Disaster Recovery

PostgreSQL Operator High-Availability Overview

Advanced high-availability and backup management strategies involve spreading your database clusters across multiple data centers to help maximize uptime. In Kubernetes, this technique is known as “federation”. Federated Kubernetes clusters are able to communicate with each other, coordinate changes, and provide resiliency for applications that have high uptime requirements.

As of this writing, federation in Kubernetes is still in ongoing development and is something we monitor with intense interest. As Kubernetes federation continues to mature, we wanted to provide a way to deploy PostgreSQL clusters managed by the PostgreSQL Operator that can span multiple Kubernetes clusters. This can be accomplished with a few environmental setups:

  • Two Kubernetes clusters
  • An external storage system, using one of the following:
    • S3, or an external storage system that uses the S3 protocol
    • GCS
    • Azure Blog Storage
    • A Kubernetes storage system that can span multiple clusters

At a high-level, the PostgreSQL Operator follows the “active-standby” data center deployment model for managing the PostgreSQL clusters across Kubernetes clusters. In one Kubernetes cluster, the PostgreSQL Operator deploy PostgreSQL as an “active” PostgreSQL cluster, which means it has one primary and one-or-more replicas. In another Kubernetes cluster, the PostgreSQL cluster is deployed as a “standby” cluster: every PostgreSQL instance is a replica.

A side-effect of this is that in each of the Kubernetes clusters, the PostgreSQL Operator can be used to deploy both active and standby PostgreSQL clusters, allowing you to mix and match! While the mixing and matching may not ideal for how you deploy your PostgreSQL clusters, it does allow you to perform online moves of your PostgreSQL data to different Kubernetes clusters as well as manual online upgrades.

Lastly, while this feature does extend high-availability, promoting a standby cluster to an active cluster is not automatic. While the PostgreSQL clusters within a Kubernetes cluster do support self-managed high-availability, a cross-cluster deployment requires someone to specifically promote the cluster from standby to active.

Standby Cluster Overview

Standby PostgreSQL clusters are managed just like any other PostgreSQL cluster that is managed by the PostgreSQL Operator. For example, adding replicas to a standby cluster is identical as adding them to a primary cluster.

As the architecture diagram above shows, the main difference is that there is no primary instance: one PostgreSQL instance is reading in the database changes from the backup repository, while the other replicas are replicas of that instance. This is known as cascading replication. replicas are cascading replicas, i.e. replicas replicating from a database server that itself is replicating from another database server.
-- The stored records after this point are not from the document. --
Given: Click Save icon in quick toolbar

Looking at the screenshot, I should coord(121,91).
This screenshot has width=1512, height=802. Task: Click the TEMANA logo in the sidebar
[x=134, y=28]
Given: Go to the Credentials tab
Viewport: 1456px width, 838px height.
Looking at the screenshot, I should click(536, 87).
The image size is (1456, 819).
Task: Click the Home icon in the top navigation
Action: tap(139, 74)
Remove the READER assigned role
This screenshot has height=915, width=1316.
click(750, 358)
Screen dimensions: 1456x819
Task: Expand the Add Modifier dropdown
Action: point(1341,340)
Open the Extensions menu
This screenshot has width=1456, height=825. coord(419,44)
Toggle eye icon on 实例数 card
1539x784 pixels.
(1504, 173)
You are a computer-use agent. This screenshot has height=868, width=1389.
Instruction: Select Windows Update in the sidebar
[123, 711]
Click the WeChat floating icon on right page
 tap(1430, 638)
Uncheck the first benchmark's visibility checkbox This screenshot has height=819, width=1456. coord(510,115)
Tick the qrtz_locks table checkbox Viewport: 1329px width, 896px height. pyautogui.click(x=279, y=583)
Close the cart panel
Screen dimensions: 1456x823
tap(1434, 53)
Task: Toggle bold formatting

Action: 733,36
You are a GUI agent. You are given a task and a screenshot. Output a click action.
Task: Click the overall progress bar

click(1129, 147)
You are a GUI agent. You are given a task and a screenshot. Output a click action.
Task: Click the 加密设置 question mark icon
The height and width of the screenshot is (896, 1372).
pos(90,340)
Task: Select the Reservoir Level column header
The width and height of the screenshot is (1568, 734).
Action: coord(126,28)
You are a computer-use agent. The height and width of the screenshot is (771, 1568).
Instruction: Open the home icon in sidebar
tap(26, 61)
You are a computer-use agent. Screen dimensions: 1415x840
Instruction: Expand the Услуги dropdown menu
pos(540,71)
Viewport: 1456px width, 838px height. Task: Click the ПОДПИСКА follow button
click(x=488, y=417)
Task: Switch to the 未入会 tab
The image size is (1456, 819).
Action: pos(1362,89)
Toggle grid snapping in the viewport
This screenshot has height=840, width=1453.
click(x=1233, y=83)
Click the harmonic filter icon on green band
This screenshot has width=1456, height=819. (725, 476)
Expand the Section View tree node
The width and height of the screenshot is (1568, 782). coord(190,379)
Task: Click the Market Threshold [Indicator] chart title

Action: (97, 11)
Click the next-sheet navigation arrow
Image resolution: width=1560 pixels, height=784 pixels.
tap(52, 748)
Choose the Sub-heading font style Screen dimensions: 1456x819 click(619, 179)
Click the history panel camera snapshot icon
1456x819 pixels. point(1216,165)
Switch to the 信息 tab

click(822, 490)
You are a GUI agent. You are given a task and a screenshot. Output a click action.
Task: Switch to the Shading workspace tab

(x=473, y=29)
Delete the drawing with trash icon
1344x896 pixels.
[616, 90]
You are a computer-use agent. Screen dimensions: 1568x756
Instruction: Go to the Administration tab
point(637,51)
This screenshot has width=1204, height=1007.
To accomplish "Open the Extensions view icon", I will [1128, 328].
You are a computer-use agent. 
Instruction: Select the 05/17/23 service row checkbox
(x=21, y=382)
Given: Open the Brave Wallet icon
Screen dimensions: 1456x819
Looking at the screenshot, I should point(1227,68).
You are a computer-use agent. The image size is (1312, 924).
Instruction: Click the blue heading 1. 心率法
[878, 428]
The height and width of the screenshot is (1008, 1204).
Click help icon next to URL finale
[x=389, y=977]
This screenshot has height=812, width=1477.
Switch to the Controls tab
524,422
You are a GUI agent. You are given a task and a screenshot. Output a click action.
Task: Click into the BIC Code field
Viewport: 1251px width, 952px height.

Because standby clusters are effectively read-only, certain functionality that involves making changes to a database, e.g. PostgreSQL user changes, is blocked while a cluster is in standby mode. Additionally, backups and restores are blocked as well. While pgBackRest does support backups from standbys, this requires direct access to the primary database, which cannot be done until the PostgreSQL Operator supports Kubernetes federation.

Creating a Standby PostgreSQL Cluster

For creating a standby Postgres cluster with PGO, please see the disaster recovery tutorial

Promoting a Standby Cluster

There comes a time where a standby cluster needs to be promoted to an active cluster. Promoting a standby cluster means that a PostgreSQL instance within it will become a primary and start accepting both reads and writes. This has the net effect of pushing WAL (transaction archives) to the pgBackRest repository, so we need to take a few steps first to ensure we don’t accidentally create a split-brain scenario.

First, if this is not a disaster scenario, you will want to “shutdown” the active PostgreSQL cluster. This can be done by setting:

  shutdown: true

The effect of this is that all the Kubernetes Statefulsets and Deployments for this cluster are scaled to 0.

We can then promote the standby cluster using the following:

    enabled: false

This command essentially removes the standby configuration from the Kubernetes cluster’s DCS, which triggers the promotion of the current standby leader to a primary PostgreSQL instance. You can view this promotion in the PostgreSQL standby leader’s (soon to be active leader’s) logs:

With the standby cluster now promoted, the cluster with the original active PostgreSQL cluster can now be turned into a standby PostgreSQL cluster. This is done by deleting and recreating all PVCs for the cluster and re-initializing it as a standby using the backup repository. Being that this is a destructive action (i.e. data will only be retained if any Storage Classes and/or Persistent Volumes have the appropriate reclaim policy configured) a warning is shown when attempting to enable standby.

The cluster will reinitialize from scratch as a standby, just like the original standby that was created above. Therefore any transactions written to the original standby, should now replicate back to this cluster.